:: ЗАДАНИЕ A ::
Какой вопрос, согласно статье о Путине, стал выражением трудностей в определении его фигуры?
:: ЗАДАНИЕ B ::
Пожалуйста, продолжите статью о Путине, начав сразу после её последнего предложения.

:: ТЕКСТ ДЛЯ ЧТЕНИЯ ::
○ ○ ○ ○

Русский Журнал
СегодняОбзорыКолонкиПереводИздательства

События | Периодика
Тема: Политическая антропология / Политика / < Вы здесь
Путин как контрфигура
Дата публикации:  14 Апреля 2003

получить по E-mail получить по E-mail
версия для печати версия для печати

Уже с первых дней своего довольно неожиданного появления на авансцене российской политики фигура В.В.Путина вызвала немалые трудности в определении не только ее "силы", но и "цвета"; выражением этих трудностей стал сакраментальный вопрос "Who is Mr. Putin?", на который многие пытались дать ответ. Довольно долго эту амбивалентность трактовали как тактический ход и ожидали, что вот-вот Президент "проявит себя", четко и однозначно впишется в тот или иной диапазон сложившегося из крайностей политического спектра. Ждали, однако, напрасно. Тактика обернулась стратегией. Ситуативная, вроде бы, неопределенность оказалась принципиальной, и в этом смысле - вполне определенной. Вопрос в том, как эту "определенность" ввести в пространство мышления, чтобы так или иначе "просчитать возможные варианты".

○ ○ ○ ○

:: ДАННЫЕ ::
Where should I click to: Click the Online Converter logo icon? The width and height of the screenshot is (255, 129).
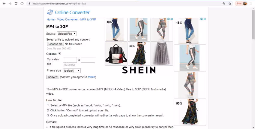tap(50, 12)
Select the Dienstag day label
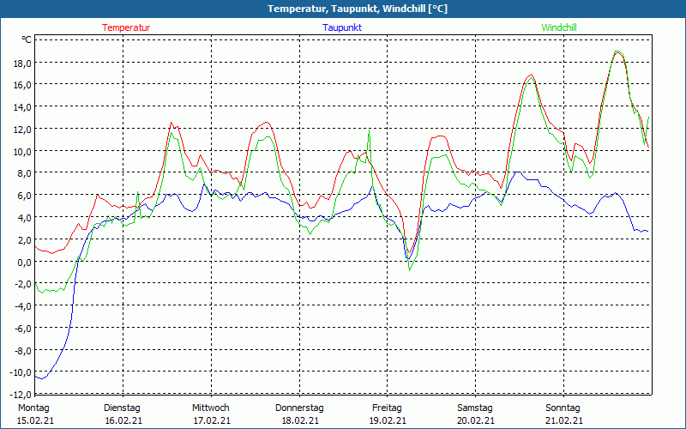 click(x=122, y=408)
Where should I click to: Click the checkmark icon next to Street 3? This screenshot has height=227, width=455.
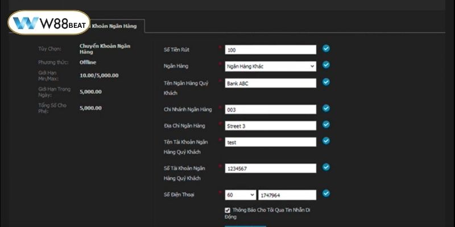(x=326, y=124)
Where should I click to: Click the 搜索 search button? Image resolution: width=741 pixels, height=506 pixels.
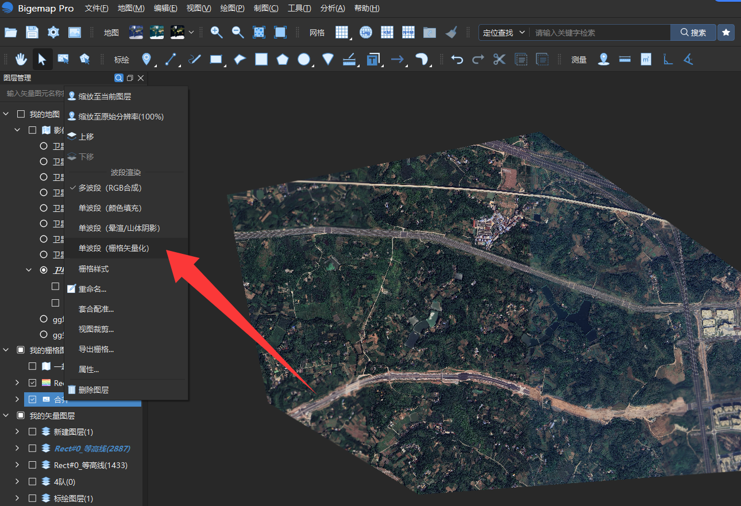(693, 33)
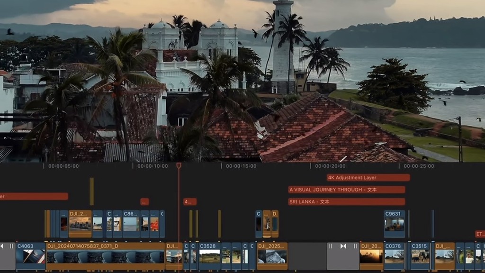Screen dimensions: 485x273
Task: Select the C3528 clip thumbnail
Action: pos(210,256)
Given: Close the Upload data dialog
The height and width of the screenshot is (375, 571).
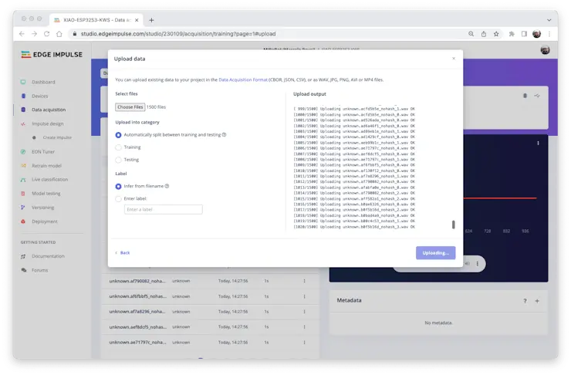Looking at the screenshot, I should 453,59.
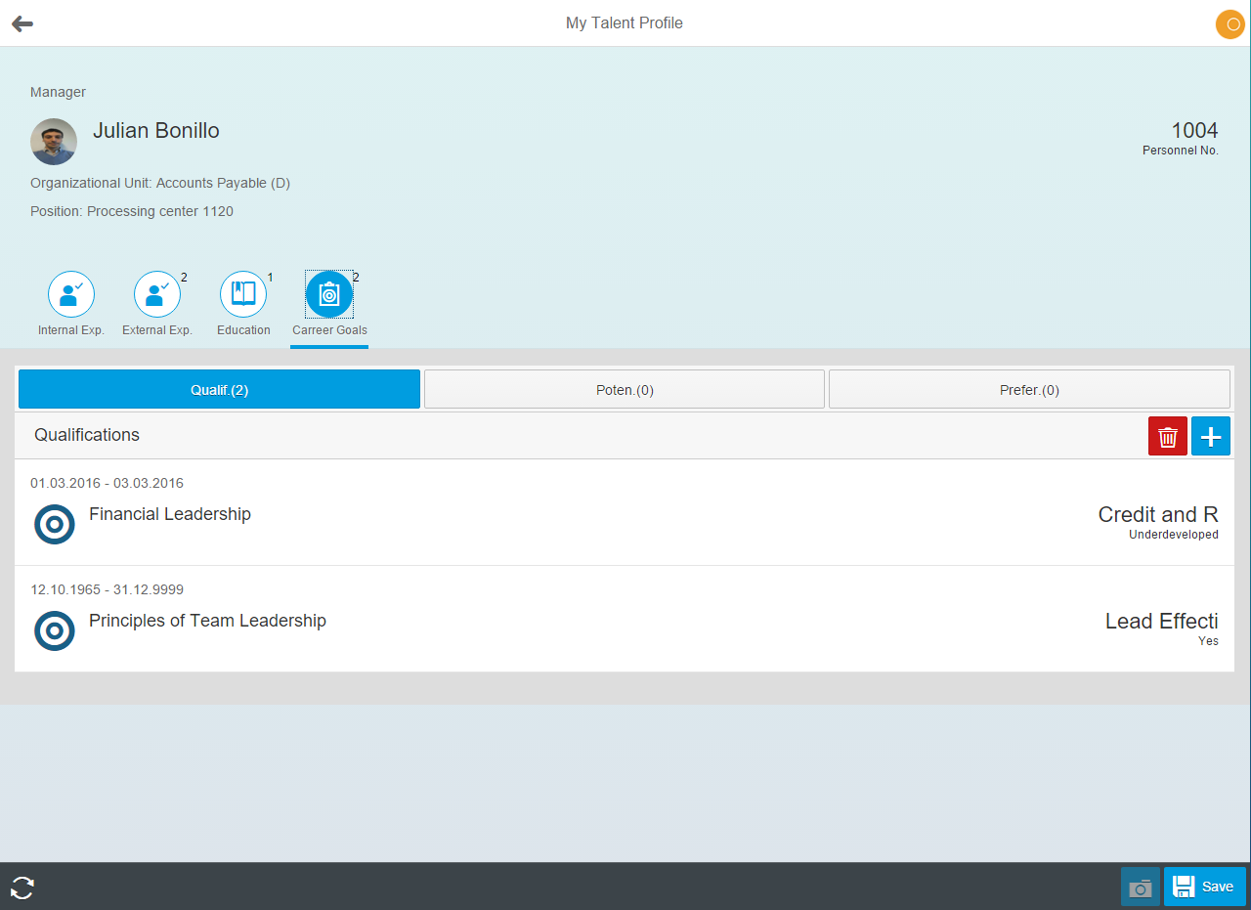
Task: Open the orange account avatar top right
Action: 1229,23
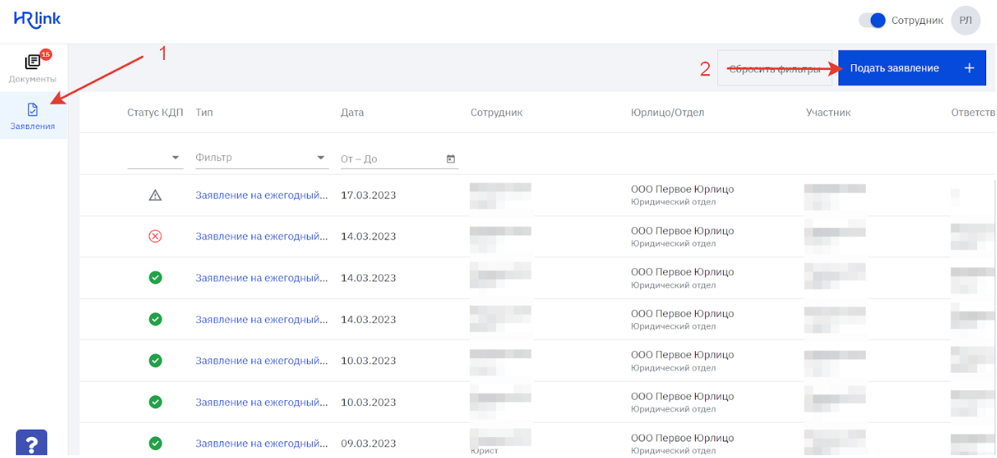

○ ○ ○ ○

:: ОТВЕТ A ::
"Who is Mr. Putin?"

:: ОТВЕТ B ::
Прежде всего, оказывается, что подобный способ самоопределения, который мы можем распознать в политическом курсе Президента Путина, отнюдь не редкость в наше время. Его можно охарактеризовать как контрдифферентный, основанный на контрразличении. Смысл контрразличения в том, что это есть такой способ обращения с различением (содержательной оппозицией), когда присущее ему напряжение противопоставления понижается до минимума, до своего рода эквивалентности: стороны вроде бы остаются, но делать между ними окончательный выбор не обязательно, можно находиться "над ними", отрицая тем самым задаваемый оппозициями порядок вещей. Самоопределяться и существовать в контрразличении, быть контрфигурой значит одновременно и быть каждой (или на каждой) из двух сторон оппозиции и не быть ни одной из них; присутствовать - и ускользать от фиксации.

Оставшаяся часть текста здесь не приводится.